And secondly I think it's in every company's interest to keep at least some internal development and knowledge of it's product key systems. I'm quite sure that like in other industries expertise and solutions can be transfered to future products even if it runs on a different engine (and I'm not speaking strictly about engine anyway, there are other aspects that lack development). 

The cost overhead for documenting software development falls way down the priority chart for most companies.  What works in a perfect world, does not apply in practice unfortunately.

Some of the most organized teams I worked for used AGILE variants to determine work load and priority.  This is where the team breaks down the workload into small chunks and assigns it to devs/coders to work on.  Even in a well structured environment, no cycles/hours were given to documentation, just to the building.  These teams, with millions of dollars in payroll, could not afford the time to document the work they were doing.

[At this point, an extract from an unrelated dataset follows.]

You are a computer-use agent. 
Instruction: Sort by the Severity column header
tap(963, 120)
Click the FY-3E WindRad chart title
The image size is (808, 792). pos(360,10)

Smaller teams, teams under budget or time constraints, the first thing to go is stuff like documentation.

I actively pursued this with one team, after we sank hundreds of man-hours into reverse engineering modules for our product.  I kept raising the concern that, if we didn't document the work we had done, in a few years, the same situation would arise.  The response was that it was a waste of time and money to prepare for something that may never be needed.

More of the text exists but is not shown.